WASHINGTON, Nov. 13 (UPI) -- In an attempt to restore quickly tumbling investor confidence in mutual funds after recent allegations of impropriety plagued the industry, two U.S. senators announced Thursday that they intend to propose legislation to bolster government oversight of the fund business and protect investors from fraud in the future.
Senators Jon Corzine, D-N.J., and Christopher Dodd, D-Conn., said that while the majority of investment professionals were scrupulous with investors' money, a few instances of misconduct have made many consumers wary of mutual funds.
"Now, it seems, each day brings new allegations of fraud, market-timing misconduct or backroom dealings that allow privileged clients to reap benefits at the expense of average shareholders," Corzine said.

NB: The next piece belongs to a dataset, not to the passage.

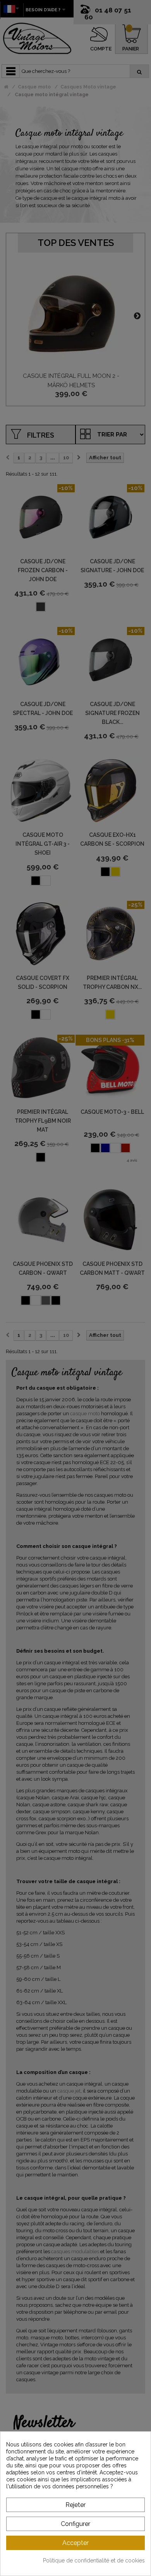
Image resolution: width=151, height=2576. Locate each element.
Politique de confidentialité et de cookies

Chief among the allegations levied against the mutual fund industry is that fund companies gave large investors an advantage over smaller investors by permitting late trading, the tool by which investors place orders long after the closing bell but still get the previous day's price, and market timing, where investors buy and sell shares in funds comprised of international issues after the foreign markets close but before the American exchanges do.
Market timing virtually guarantees making a profit when the fund is priced the next day. Some analysts have likened the practice to betting on a horse race that's already over.
Among the giants of the industry implicated so far are Bank of America, Bank One, Strong Capital Management, Janus Capital Group and Prudential Securities.
"Millions of Americans rely on mutual funds for their financial security, and while you can't guarantee their success, it's absolutely imperative that we guarantee a fair and level playing field to ensure greater investor confidence," said Dodd.
"You have a situation where you have one scandal after another," said Bill Mann, senior editor for investing at the advice firm Motley Fool, Inc. "I think that with this issue with the mutual funds, most people are really shocked. It's the fact of it, not the amounts, that's shocking to people."
"Everyone knew what the rules were," said New York securities attorney Charles J. Hecht. "The problem is that legislation cannot change the moral fiber of executives and management."
"On the enforcement front," Mann says, "it needs to be much more painful from a financial standpoint for the individuals."
Although a bevy of investment options are available to individual investors, including index funds and individual stocks, "Mutual funds are the primary means for small investors to participate in the market," Corzine said.
About 95 million Americans have invested almost $7 trillion in mutual funds, including through 401(k) accounts and other retirement plans. Mutual fund tracker Morningstar and some financial advisers have advised their clients to consider selling their stakes in the recently-implicated funds or holding off on investing any more money in mutual funds.
"Look at the management, look at the quality of the portfolio," Hecht suggests. "Are these the kind of stocks I want to be in?"
But Mann is not optimistic on the long-term future of mutual funds. "We have always advocated for people to get into index funds, not actively managed funds," Mann says. "What you want in a mutual fund manager is someone who will think of your money as being your money, not his money."
Corzine, the former co-chairman and co-CEO of investment firm Goldman Sachs, and Dodd introduced legislation in March 2002 to contend with the crisis facing the accounting industry that became the basis for the Sarbanes-Oxley Act, which prohibited companies from making loans to insiders, reformed disclosure and financial reporting rules and required executives to certify their companies' public reports.
Critics of Sarbanes-Oxley say the expensive reforms it mandates are forcing smaller companies out of the marketplace. The Corzine-Dodd legislation proposes similar reforms for the mutual fund industry, and some believe that smaller players could be shut out there, too.
But perhaps the most significant damage, Hecht says, is the harm done to the international reputation of the American mutual fund industry. "Foreigners would be willing invest in America because they could trust our numbers," he said. "People that say live in, say, Spain, and have $1 million to invest are going to think twice."
"Now who are they going to trust with their money?" asks Hecht. "They're going to put it under the mattress."